What to do | Each line in the records that mentions the word "right" needs to be listed.

Provided data |
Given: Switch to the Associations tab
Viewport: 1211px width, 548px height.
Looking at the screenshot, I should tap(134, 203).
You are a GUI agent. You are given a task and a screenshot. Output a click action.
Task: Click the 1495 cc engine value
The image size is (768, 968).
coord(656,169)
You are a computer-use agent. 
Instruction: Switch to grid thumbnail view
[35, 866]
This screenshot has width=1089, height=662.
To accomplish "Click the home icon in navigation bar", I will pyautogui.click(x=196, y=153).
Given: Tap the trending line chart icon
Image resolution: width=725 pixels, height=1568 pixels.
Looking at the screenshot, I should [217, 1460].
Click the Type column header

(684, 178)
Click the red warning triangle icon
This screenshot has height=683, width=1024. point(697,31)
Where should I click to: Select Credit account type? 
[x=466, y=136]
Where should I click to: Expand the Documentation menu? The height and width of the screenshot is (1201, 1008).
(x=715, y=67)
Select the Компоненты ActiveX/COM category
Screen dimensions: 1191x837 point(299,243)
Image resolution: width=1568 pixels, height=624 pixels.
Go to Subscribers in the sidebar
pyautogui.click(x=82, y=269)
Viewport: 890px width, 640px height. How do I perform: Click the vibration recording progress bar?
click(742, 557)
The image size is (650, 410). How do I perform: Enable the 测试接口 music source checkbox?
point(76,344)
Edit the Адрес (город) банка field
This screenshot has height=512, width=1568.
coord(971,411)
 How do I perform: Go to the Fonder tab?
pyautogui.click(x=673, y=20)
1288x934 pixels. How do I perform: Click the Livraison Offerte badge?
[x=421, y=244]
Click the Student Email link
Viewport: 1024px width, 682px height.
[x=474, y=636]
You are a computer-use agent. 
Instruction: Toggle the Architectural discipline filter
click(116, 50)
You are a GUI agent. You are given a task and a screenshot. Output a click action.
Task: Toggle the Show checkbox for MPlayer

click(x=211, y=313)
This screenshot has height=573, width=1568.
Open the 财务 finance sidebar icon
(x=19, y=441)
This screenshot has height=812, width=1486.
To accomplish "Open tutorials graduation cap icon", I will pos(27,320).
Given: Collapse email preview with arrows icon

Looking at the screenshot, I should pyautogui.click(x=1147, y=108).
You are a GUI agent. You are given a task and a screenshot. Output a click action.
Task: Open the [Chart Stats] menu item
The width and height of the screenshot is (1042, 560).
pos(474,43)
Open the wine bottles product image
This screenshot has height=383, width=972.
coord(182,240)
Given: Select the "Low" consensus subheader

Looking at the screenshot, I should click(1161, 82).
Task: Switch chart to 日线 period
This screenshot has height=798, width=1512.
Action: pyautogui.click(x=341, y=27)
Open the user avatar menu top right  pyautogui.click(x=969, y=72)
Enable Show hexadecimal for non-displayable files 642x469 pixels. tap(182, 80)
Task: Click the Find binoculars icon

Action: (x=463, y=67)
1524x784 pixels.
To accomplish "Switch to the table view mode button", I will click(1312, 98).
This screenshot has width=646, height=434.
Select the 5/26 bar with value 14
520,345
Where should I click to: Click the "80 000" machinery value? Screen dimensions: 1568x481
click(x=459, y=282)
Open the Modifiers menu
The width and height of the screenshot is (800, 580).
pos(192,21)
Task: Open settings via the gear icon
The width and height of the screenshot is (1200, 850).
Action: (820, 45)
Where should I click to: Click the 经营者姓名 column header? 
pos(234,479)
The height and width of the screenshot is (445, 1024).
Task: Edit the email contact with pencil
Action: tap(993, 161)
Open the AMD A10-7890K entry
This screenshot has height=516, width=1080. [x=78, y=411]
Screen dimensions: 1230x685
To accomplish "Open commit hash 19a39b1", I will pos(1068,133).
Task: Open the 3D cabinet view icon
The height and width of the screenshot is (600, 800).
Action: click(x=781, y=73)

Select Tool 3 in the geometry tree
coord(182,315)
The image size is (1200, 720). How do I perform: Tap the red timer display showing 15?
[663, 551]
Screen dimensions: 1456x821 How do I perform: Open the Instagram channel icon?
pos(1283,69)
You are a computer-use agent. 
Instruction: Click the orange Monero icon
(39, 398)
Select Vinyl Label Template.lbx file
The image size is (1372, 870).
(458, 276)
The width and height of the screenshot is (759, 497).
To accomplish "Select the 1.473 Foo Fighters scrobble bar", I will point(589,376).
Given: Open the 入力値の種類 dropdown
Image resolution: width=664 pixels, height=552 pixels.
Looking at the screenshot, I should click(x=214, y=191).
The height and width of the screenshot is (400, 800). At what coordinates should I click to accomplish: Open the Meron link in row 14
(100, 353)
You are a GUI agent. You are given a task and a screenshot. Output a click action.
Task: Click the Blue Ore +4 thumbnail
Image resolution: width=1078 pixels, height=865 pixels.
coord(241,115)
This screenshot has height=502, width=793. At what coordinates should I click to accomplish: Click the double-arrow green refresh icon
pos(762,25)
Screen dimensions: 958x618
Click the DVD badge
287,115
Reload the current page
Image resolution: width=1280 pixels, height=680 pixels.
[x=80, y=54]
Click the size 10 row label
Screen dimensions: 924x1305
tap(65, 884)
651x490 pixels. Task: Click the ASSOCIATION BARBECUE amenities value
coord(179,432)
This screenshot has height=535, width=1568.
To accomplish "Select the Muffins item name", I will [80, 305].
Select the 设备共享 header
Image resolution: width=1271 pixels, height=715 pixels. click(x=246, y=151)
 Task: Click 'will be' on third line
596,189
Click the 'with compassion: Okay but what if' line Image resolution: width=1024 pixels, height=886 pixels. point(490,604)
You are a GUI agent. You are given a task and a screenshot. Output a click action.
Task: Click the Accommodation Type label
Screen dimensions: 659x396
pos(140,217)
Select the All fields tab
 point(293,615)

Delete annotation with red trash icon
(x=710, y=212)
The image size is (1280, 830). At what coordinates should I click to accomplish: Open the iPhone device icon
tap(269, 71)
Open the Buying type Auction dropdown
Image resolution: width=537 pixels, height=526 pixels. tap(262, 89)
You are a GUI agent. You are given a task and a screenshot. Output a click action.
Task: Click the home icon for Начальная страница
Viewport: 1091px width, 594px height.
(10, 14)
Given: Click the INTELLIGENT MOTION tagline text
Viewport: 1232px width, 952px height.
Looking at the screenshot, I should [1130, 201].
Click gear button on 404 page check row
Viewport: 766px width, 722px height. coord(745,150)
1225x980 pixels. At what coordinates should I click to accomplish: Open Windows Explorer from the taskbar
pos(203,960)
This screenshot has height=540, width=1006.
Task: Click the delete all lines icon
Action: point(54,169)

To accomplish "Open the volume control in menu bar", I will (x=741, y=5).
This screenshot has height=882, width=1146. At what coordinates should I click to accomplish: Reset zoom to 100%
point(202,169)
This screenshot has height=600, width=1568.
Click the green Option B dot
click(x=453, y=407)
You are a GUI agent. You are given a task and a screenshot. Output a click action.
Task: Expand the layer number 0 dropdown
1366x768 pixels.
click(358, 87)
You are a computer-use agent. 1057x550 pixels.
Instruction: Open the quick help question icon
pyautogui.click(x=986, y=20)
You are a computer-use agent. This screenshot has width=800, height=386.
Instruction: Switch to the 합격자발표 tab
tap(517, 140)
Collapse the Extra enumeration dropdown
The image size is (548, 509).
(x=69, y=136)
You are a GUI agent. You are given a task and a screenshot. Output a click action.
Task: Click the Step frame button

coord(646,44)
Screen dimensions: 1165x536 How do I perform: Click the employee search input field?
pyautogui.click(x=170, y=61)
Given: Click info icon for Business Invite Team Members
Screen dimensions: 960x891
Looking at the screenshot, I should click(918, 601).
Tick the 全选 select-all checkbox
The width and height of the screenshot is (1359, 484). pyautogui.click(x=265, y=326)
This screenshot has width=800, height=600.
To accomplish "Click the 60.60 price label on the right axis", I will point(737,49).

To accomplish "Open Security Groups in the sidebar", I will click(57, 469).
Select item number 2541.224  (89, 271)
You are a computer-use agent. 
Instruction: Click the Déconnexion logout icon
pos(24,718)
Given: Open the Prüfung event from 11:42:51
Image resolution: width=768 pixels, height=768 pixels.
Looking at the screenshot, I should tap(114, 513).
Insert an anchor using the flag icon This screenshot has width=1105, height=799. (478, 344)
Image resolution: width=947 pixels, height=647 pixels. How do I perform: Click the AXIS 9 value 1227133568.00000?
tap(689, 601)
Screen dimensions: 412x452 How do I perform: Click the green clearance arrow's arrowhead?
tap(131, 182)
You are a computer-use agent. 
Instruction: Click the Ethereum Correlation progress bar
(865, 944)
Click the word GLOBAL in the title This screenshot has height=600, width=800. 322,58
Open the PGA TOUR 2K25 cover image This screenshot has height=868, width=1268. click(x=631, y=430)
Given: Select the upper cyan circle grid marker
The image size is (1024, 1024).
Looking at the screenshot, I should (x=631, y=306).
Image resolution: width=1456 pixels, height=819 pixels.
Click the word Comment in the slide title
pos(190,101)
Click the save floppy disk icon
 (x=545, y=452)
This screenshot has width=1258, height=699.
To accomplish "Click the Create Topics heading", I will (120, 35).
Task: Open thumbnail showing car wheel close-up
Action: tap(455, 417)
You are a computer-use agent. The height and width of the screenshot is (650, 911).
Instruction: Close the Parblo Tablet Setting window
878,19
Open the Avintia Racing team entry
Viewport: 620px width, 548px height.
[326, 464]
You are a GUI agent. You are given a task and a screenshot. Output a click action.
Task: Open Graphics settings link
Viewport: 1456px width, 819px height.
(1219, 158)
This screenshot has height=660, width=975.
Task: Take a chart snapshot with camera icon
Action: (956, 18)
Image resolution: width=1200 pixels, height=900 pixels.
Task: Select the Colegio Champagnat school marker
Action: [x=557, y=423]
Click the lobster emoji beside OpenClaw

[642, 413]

Finished exercise |
Open the user avatar menu top right  pyautogui.click(x=969, y=72)
To accomplish "Click the 60.60 price label on the right axis", I will point(737,49).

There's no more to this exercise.